What to do |
Whenever a line of the material contains the string "computer", it should be copied.

Exercise data |
☆ ☆ ☆

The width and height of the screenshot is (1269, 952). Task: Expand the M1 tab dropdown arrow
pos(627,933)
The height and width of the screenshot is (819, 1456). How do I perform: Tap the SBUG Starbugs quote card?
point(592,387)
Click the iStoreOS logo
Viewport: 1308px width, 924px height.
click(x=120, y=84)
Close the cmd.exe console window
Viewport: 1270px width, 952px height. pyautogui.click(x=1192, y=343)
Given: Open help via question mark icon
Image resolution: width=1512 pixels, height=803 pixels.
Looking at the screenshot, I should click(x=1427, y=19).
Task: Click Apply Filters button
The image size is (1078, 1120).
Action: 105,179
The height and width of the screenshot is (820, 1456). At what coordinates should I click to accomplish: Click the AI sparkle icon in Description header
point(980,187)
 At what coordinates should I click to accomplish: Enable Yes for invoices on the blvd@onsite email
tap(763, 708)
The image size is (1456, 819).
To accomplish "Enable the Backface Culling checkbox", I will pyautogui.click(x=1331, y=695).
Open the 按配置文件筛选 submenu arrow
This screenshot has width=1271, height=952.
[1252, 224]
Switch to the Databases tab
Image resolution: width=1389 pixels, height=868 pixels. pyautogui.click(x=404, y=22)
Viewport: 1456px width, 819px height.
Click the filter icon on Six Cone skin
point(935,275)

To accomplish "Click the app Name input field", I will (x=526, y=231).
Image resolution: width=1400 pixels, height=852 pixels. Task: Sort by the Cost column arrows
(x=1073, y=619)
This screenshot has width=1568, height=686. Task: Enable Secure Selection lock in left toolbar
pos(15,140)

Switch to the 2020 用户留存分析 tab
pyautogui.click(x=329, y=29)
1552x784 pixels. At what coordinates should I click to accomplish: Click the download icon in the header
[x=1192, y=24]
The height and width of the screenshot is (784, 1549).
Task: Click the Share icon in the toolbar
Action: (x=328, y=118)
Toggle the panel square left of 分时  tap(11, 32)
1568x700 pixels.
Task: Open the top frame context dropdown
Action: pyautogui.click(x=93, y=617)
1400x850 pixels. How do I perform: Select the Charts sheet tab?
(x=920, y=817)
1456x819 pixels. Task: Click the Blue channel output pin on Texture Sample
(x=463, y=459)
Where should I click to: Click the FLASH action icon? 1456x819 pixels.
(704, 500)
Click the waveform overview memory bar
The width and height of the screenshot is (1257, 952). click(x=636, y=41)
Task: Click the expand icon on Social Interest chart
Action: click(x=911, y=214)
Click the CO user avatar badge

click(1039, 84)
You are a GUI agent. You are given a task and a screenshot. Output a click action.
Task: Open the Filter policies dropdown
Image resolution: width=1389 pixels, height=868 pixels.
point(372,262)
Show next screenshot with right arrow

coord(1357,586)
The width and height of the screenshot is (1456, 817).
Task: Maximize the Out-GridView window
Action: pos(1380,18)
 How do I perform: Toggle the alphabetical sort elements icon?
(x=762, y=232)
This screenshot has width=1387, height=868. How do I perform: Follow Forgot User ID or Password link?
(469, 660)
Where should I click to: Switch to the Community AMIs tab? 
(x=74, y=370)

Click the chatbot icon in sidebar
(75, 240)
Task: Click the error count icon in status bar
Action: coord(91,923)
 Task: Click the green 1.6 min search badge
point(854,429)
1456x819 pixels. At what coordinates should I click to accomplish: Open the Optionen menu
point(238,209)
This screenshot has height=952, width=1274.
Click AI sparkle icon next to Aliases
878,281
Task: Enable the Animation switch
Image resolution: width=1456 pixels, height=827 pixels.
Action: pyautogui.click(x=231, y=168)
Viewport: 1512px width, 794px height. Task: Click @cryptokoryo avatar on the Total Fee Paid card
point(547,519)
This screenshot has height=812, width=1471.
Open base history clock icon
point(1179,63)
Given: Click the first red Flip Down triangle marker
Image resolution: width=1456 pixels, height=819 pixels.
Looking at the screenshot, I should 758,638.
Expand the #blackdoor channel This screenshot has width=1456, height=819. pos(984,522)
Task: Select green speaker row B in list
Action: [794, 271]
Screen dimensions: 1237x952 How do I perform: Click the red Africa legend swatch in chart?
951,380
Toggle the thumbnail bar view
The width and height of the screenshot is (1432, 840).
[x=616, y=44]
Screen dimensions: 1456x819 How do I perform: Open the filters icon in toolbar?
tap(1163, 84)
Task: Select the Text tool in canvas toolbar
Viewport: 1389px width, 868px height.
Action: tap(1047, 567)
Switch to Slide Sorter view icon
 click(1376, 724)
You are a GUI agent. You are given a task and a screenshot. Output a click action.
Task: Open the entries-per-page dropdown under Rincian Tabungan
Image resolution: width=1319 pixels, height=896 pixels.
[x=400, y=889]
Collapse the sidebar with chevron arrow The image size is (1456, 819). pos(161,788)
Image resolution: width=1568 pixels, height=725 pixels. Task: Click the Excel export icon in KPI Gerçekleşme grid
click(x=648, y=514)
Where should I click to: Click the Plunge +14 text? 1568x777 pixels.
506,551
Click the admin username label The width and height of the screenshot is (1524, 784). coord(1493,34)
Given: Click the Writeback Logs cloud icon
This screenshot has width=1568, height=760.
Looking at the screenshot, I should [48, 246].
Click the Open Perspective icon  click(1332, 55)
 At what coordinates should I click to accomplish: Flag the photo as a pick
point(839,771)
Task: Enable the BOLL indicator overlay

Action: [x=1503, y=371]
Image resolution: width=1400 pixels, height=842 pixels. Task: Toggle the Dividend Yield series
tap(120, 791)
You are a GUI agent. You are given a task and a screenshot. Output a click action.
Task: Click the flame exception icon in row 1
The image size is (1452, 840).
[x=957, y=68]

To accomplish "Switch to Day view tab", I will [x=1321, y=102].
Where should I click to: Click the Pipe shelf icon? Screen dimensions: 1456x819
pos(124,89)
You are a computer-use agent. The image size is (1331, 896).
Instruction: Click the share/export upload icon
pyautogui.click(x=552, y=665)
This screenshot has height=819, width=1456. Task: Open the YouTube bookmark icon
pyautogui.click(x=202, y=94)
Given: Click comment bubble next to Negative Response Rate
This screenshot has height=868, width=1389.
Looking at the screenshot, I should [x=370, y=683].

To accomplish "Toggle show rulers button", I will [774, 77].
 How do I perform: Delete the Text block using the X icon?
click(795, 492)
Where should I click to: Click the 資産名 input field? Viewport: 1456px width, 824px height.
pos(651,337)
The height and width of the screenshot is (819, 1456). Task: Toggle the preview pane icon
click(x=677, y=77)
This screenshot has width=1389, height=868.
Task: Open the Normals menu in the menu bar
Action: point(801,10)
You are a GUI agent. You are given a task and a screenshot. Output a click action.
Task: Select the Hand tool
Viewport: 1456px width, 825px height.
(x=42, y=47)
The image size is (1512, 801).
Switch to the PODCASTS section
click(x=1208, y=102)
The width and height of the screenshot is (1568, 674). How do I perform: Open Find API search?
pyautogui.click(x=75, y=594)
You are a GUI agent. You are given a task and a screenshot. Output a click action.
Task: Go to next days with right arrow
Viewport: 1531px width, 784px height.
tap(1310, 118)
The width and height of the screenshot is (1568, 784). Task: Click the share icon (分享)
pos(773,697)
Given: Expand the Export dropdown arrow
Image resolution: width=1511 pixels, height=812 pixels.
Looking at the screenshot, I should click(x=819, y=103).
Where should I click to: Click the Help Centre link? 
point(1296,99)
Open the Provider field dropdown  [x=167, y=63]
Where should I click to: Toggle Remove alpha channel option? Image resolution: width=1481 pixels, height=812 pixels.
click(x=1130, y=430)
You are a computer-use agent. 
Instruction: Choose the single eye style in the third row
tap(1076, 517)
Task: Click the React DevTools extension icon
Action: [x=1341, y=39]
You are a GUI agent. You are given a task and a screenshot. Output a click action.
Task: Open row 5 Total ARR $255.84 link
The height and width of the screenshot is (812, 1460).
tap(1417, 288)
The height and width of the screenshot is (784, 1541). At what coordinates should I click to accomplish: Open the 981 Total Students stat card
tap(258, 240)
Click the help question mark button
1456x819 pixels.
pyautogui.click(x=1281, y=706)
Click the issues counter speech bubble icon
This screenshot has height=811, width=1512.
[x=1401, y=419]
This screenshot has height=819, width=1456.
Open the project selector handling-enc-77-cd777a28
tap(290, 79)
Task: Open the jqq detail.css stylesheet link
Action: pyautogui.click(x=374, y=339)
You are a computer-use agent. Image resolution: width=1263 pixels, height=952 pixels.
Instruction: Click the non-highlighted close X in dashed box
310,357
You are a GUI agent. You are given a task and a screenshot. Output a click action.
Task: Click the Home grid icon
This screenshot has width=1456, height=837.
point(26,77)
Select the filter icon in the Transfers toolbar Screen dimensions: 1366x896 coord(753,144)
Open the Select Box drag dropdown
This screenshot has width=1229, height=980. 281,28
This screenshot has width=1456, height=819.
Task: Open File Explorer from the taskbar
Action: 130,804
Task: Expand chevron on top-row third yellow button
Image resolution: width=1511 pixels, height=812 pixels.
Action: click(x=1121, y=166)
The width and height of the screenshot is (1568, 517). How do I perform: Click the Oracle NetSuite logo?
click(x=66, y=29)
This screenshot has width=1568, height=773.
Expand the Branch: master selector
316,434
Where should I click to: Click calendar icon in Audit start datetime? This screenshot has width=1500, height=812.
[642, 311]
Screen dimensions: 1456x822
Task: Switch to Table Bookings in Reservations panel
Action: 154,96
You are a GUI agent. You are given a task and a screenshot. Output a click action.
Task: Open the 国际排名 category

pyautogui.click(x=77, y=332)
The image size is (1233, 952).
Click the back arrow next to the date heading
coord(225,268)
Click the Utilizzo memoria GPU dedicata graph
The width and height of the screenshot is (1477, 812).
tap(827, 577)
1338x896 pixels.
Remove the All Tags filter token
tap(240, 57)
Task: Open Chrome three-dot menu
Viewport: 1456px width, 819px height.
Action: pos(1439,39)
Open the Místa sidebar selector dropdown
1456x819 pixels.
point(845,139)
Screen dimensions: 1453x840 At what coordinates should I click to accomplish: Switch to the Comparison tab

☆ ☆ ☆

Response to this task |
You are a computer-use agent. The image size is (1331, 896).
You are a computer-use agent. 
You are a computer-use agent. Image resolution: width=1263 pixels, height=952 pixels.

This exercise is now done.